[Opening Data for processing section]

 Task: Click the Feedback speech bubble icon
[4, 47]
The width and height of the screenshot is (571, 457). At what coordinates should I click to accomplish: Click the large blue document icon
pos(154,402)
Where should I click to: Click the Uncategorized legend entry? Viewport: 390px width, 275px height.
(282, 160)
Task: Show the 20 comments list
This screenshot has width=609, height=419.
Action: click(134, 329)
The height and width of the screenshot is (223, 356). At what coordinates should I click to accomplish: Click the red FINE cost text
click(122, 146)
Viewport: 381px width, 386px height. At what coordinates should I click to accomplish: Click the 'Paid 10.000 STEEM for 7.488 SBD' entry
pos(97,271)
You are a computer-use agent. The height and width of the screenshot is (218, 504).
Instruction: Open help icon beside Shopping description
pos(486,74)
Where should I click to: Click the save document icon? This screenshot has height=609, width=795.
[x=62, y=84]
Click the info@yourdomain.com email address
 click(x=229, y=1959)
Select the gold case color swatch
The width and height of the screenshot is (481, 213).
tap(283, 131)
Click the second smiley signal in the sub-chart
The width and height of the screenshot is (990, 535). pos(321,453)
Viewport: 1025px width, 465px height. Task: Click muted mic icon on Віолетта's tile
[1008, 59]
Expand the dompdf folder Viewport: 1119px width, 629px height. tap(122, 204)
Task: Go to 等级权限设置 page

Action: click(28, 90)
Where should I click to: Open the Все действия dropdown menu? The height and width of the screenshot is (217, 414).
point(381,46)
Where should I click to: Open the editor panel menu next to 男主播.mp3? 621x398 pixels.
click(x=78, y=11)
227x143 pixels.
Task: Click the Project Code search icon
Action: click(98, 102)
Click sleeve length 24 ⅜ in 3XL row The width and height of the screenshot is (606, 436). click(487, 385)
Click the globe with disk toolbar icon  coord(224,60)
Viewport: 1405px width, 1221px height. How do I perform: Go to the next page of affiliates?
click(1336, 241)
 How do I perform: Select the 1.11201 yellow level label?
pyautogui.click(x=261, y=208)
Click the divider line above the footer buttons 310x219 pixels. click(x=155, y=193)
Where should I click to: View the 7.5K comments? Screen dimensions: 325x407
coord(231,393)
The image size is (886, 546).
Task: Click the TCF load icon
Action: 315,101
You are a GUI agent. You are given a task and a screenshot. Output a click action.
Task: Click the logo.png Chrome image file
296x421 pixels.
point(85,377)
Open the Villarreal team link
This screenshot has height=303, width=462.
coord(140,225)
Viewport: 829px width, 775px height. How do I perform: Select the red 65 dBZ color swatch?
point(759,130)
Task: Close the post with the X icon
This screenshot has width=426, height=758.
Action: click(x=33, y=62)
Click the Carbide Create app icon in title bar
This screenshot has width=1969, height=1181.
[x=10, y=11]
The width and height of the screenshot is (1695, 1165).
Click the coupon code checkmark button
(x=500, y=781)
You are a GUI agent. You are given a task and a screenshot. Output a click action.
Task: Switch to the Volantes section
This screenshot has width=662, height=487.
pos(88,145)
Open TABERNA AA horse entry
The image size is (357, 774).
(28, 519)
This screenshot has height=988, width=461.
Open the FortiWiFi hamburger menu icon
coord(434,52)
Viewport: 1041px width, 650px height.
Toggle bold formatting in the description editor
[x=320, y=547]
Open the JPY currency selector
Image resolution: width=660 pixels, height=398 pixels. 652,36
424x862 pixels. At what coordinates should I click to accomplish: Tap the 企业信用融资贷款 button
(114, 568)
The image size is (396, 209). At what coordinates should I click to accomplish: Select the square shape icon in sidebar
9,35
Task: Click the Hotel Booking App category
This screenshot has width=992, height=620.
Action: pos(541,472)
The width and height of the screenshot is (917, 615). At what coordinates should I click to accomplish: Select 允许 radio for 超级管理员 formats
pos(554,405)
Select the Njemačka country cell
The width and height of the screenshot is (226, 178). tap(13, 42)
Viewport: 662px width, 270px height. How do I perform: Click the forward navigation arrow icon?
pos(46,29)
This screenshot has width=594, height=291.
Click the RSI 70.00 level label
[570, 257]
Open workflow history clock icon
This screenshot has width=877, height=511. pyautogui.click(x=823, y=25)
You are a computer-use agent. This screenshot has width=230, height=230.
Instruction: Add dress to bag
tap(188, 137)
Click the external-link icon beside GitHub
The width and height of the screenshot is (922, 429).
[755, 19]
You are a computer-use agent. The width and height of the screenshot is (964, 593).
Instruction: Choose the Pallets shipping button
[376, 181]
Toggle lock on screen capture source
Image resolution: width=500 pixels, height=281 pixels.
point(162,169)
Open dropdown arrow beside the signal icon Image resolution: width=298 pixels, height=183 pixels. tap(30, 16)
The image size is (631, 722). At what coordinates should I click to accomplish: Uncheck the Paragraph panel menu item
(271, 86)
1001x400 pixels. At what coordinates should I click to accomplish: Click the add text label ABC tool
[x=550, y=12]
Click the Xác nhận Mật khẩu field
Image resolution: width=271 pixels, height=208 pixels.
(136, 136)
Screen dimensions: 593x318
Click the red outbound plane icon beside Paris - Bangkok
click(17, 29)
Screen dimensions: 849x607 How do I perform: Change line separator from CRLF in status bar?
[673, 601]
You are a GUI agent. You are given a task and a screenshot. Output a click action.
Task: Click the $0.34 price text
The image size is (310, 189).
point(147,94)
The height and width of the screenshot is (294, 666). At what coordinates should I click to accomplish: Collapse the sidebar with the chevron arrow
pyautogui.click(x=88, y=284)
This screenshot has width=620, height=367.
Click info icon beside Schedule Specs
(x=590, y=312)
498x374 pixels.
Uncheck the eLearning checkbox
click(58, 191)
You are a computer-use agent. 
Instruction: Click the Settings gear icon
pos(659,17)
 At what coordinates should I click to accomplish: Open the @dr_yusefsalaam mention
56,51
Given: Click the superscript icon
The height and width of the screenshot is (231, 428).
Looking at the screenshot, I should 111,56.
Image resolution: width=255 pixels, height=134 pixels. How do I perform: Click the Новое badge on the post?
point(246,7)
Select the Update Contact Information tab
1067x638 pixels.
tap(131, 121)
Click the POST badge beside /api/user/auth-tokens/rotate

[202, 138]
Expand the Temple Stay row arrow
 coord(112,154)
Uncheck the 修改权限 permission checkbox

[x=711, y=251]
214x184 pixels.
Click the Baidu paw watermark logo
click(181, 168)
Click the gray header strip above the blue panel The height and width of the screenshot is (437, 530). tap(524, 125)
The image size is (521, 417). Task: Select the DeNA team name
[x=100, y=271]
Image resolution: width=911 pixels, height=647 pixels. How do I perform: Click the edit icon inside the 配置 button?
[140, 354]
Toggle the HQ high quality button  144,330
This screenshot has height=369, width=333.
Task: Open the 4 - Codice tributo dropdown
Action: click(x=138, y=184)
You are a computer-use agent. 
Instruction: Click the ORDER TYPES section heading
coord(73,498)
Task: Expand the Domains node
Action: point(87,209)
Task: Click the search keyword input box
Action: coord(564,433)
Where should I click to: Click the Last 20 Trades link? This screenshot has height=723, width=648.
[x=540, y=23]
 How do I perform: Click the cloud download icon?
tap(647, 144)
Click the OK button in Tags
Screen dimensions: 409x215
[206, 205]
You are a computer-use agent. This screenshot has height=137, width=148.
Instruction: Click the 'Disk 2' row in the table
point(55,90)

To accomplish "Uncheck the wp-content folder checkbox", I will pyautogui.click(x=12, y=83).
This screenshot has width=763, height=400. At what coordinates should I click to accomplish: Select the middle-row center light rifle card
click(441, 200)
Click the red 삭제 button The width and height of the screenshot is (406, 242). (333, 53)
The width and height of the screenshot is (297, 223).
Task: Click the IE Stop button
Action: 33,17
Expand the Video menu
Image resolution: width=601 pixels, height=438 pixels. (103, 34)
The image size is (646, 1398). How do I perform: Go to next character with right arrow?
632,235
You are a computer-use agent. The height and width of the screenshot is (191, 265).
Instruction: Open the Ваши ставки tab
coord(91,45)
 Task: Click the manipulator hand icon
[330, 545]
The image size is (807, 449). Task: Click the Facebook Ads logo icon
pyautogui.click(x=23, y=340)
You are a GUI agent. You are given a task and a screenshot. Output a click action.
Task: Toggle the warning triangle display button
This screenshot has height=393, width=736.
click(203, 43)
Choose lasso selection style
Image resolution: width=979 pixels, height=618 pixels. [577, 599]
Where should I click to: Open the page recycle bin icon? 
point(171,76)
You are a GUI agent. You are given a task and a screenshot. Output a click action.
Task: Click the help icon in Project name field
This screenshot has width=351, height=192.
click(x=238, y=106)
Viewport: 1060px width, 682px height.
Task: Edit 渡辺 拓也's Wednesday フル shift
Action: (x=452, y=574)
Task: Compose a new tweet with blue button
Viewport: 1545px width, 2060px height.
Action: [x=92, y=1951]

[Closing Data for processing section]

• Exercise: Your task is to restate, word for word, the line with "Task: Click the help" and all lines after it, ending with the last line of the data.

• Output below:
Task: Click the help icon in Project name field
This screenshot has width=351, height=192.
click(x=238, y=106)
Viewport: 1060px width, 682px height.
Task: Edit 渡辺 拓也's Wednesday フル shift
Action: (x=452, y=574)
Task: Compose a new tweet with blue button
Viewport: 1545px width, 2060px height.
Action: [x=92, y=1951]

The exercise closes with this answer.